Leap of Faith is nevertheless infused with the redemptive spirit of the German artist Joseph Beuys. As Pierre Restany has written, Beuys came to be recognized in post-war West Germany as the intellectual model of the “good German”; “socialist and not communist; anarchist and not terrorist; poet of nature and lucid critic of the consumer society.” Part of his redemptive aura also “came with his involvement with the spontaneous practice of the expanded arts, a multimedia expansion of every kind of expression as advocated by the Lithuanian inventor of FLUXUS, George Maciunas.” Here there was a Latvian connection too, in the form of Valdis Abolins who took part with Beuys in one of the very first FLUXUS events - held in Wiesbaden in 1962 (Abolins’ name is celebrated in Leap of Faith). Indeed there are a number of references to Beuys in my work, in both imagery and text - in particular to his ‘action’ Manresa of 1966.

Leap of Faith also reproduces, in the original German, Beuys last powerful pronouncement that he transmitted by telephone from his sickbed, to a performance being enacted by Nam June Paik and Henning Christiansen in Hamburg in 1985. His brief but weighty words were a strong plea for the release of all the creative power that was held captive inside people (like the New Zealand artist/prophet Colin McCahon, Beuys spoke of “load–bearing structures”). For Beuys believed that ‘everyone is an artist’ and that it was this huge untapped reserve of creativity which could be humanity’s salvation if it could only be set free. Thus Leap of Faith is a tragic work that also contains much hope. Could this be part of the meaning of the enigmatic litany from the ‘action’ Manresa that can be found here and there in Leap of Faith:

“Here speaks FLUXUS / FLUXUS
Here speaks FLUXUS / FLUXUS
Now element 2 has climbed up to element 1
Now element 1 has climbed down to element 2
Now element 2 has climbed up to element 1
Now element 1 has climbed down to element 2
Repeat, repeat etc…”

In Two Minds

IN TWO MINDS
/ 2007

Layering, repetition, variation are the central tenets of my art practice. What is always paramount is how the paintings are made rather than what they say. And in the last decade, the surgical scalpel rather than the paintbrush has been my primary tool. I have been cutting perhaps more than painting. But whatever I am doing, a total immersion in process is the secret key to the vast and sustaining body of work I have produced since 1981.

At that time I made a simple but profound discovery, which was the possibility of painting on canvas board panels. Not only on single panels but on many panels (up to as many as 300) arranged together in a grid to form a larger composite image. But the irony is that while I love the convenience and flexibility of the canvas board, I am not in love with the grid. The aesthetic of the grid is something I resist and struggle against, yet it is nevertheless a dominant aspect of my work.

*Material*
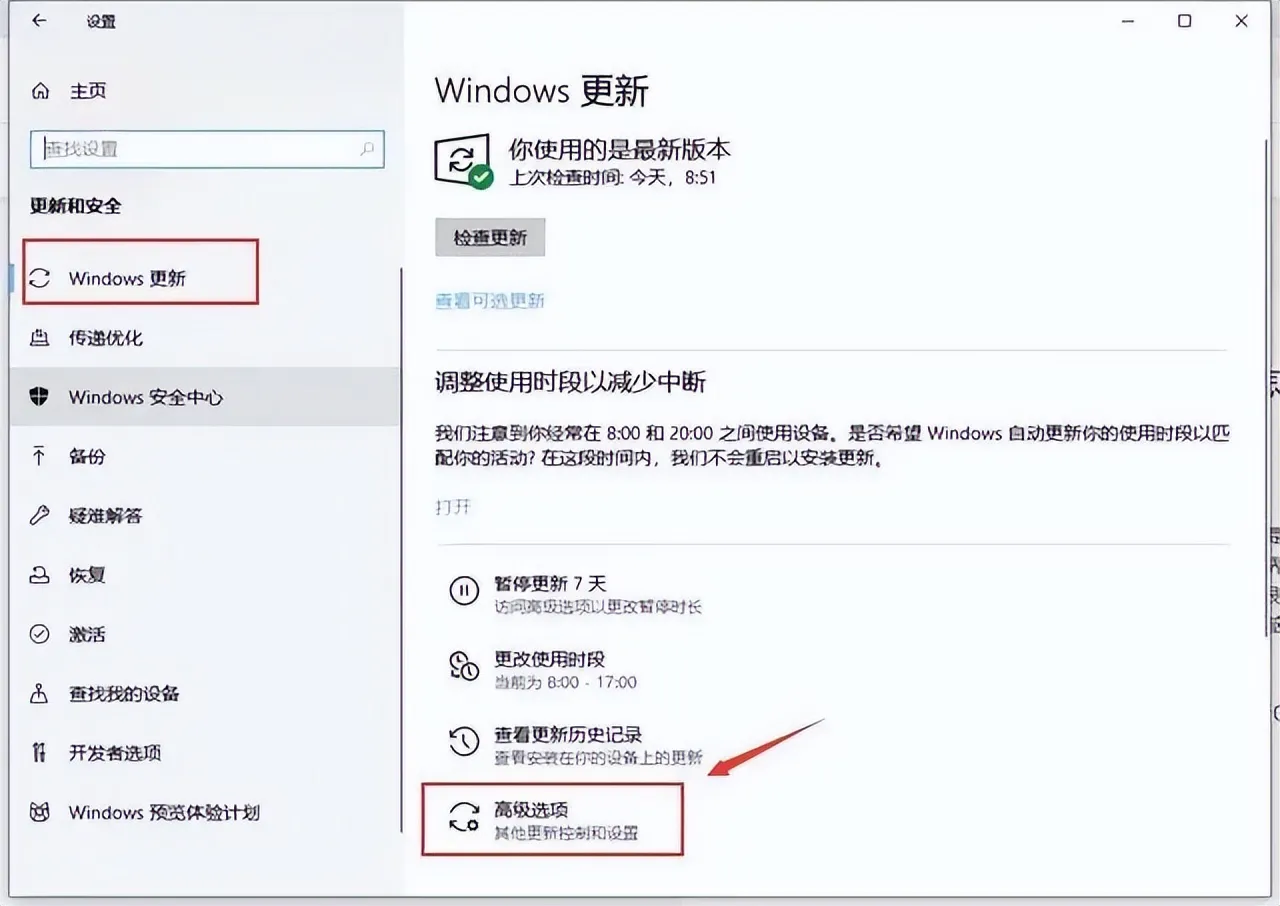This screenshot has height=906, width=1280.
Task: Open the 疑难解答 wrench icon
Action: pyautogui.click(x=40, y=516)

*Objective*
In the document excerpt, why did Beuys make a strong plea for the release of the creative power held captive inside people?

*Written response*
Beuys believed that "everyone is an artist." He also believed that this huge untapped reserve of creativity could be humanity's salvation if it could be set free.